Saved entries:
^^^^^^^^
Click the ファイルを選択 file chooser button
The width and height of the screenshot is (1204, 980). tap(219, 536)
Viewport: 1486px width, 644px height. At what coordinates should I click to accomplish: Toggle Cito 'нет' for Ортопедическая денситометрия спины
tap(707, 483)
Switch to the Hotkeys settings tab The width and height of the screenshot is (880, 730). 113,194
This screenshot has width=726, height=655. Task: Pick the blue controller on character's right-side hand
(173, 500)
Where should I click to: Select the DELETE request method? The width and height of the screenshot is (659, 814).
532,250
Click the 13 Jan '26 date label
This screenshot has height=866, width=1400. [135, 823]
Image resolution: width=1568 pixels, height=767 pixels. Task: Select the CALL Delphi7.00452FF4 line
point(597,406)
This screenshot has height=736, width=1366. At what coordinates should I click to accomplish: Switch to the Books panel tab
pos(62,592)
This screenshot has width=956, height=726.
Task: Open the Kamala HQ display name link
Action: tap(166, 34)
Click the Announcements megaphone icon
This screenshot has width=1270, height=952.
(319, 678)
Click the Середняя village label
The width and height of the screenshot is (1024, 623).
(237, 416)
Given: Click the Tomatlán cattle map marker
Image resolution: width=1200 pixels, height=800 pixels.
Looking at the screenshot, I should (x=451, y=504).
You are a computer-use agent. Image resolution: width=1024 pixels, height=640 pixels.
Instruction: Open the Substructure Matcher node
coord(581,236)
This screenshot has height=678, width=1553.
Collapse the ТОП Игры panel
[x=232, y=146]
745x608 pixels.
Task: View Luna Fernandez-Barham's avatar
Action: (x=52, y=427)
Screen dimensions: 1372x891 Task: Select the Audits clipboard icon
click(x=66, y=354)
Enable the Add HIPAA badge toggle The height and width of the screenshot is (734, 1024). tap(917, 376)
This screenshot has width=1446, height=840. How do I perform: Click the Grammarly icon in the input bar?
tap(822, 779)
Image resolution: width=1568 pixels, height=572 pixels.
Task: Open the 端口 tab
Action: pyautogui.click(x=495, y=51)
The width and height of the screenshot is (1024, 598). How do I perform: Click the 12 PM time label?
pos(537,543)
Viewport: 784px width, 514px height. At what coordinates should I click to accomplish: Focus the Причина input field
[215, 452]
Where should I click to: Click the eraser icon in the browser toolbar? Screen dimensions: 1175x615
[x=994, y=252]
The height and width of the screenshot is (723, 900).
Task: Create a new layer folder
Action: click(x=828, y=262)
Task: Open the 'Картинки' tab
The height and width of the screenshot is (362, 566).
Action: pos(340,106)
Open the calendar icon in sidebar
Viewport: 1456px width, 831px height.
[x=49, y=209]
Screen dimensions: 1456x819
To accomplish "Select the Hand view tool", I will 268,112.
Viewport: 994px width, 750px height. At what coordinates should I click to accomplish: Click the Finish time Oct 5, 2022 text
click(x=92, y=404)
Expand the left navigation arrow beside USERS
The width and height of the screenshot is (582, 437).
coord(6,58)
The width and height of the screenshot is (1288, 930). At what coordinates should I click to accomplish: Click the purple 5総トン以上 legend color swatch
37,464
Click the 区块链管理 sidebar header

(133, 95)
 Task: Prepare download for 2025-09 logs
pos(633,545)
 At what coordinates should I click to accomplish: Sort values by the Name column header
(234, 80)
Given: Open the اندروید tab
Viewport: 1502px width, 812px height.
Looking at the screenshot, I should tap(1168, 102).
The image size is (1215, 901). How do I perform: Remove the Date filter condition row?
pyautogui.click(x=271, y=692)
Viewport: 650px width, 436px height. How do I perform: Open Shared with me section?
^^^^^^^^
## Task objective
Copy all of the records above word for word, keeping every line as it stands.

## Solution
Click the ファイルを選択 file chooser button
The width and height of the screenshot is (1204, 980). tap(219, 536)
Viewport: 1486px width, 644px height. At what coordinates should I click to accomplish: Toggle Cito 'нет' for Ортопедическая денситометрия спины
tap(707, 483)
Switch to the Hotkeys settings tab The width and height of the screenshot is (880, 730). 113,194
This screenshot has width=726, height=655. Task: Pick the blue controller on character's right-side hand
(173, 500)
Where should I click to: Select the DELETE request method? The width and height of the screenshot is (659, 814).
532,250
Click the 13 Jan '26 date label
This screenshot has height=866, width=1400. [135, 823]
Image resolution: width=1568 pixels, height=767 pixels. Task: Select the CALL Delphi7.00452FF4 line
point(597,406)
This screenshot has height=736, width=1366. At what coordinates should I click to accomplish: Switch to the Books panel tab
pos(62,592)
This screenshot has width=956, height=726.
Task: Open the Kamala HQ display name link
Action: tap(166, 34)
Click the Announcements megaphone icon
This screenshot has width=1270, height=952.
(319, 678)
Click the Середняя village label
The width and height of the screenshot is (1024, 623).
(237, 416)
Given: Click the Tomatlán cattle map marker
Image resolution: width=1200 pixels, height=800 pixels.
Looking at the screenshot, I should (x=451, y=504).
You are a computer-use agent. Image resolution: width=1024 pixels, height=640 pixels.
Instruction: Open the Substructure Matcher node
coord(581,236)
This screenshot has height=678, width=1553.
Collapse the ТОП Игры panel
[x=232, y=146]
745x608 pixels.
Task: View Luna Fernandez-Barham's avatar
Action: (x=52, y=427)
Screen dimensions: 1372x891 Task: Select the Audits clipboard icon
click(x=66, y=354)
Enable the Add HIPAA badge toggle The height and width of the screenshot is (734, 1024). tap(917, 376)
This screenshot has width=1446, height=840. How do I perform: Click the Grammarly icon in the input bar?
tap(822, 779)
Image resolution: width=1568 pixels, height=572 pixels.
Task: Open the 端口 tab
Action: pyautogui.click(x=495, y=51)
The width and height of the screenshot is (1024, 598). How do I perform: Click the 12 PM time label?
pos(537,543)
Viewport: 784px width, 514px height. At what coordinates should I click to accomplish: Focus the Причина input field
[215, 452]
Where should I click to: Click the eraser icon in the browser toolbar? Screen dimensions: 1175x615
[x=994, y=252]
The height and width of the screenshot is (723, 900).
Task: Create a new layer folder
Action: click(x=828, y=262)
Task: Open the 'Картинки' tab
The height and width of the screenshot is (362, 566).
Action: pos(340,106)
Open the calendar icon in sidebar
Viewport: 1456px width, 831px height.
[x=49, y=209]
Screen dimensions: 1456x819
To accomplish "Select the Hand view tool", I will 268,112.
Viewport: 994px width, 750px height. At what coordinates should I click to accomplish: Click the Finish time Oct 5, 2022 text
click(x=92, y=404)
Expand the left navigation arrow beside USERS
The width and height of the screenshot is (582, 437).
coord(6,58)
The width and height of the screenshot is (1288, 930). At what coordinates should I click to accomplish: Click the purple 5総トン以上 legend color swatch
37,464
Click the 区块链管理 sidebar header

(133, 95)
 Task: Prepare download for 2025-09 logs
pos(633,545)
 At what coordinates should I click to accomplish: Sort values by the Name column header
(234, 80)
Given: Open the اندروید tab
Viewport: 1502px width, 812px height.
Looking at the screenshot, I should tap(1168, 102).
The image size is (1215, 901). How do I perform: Remove the Date filter condition row?
pyautogui.click(x=271, y=692)
Viewport: 650px width, 436px height. How do I perform: Open Shared with me section?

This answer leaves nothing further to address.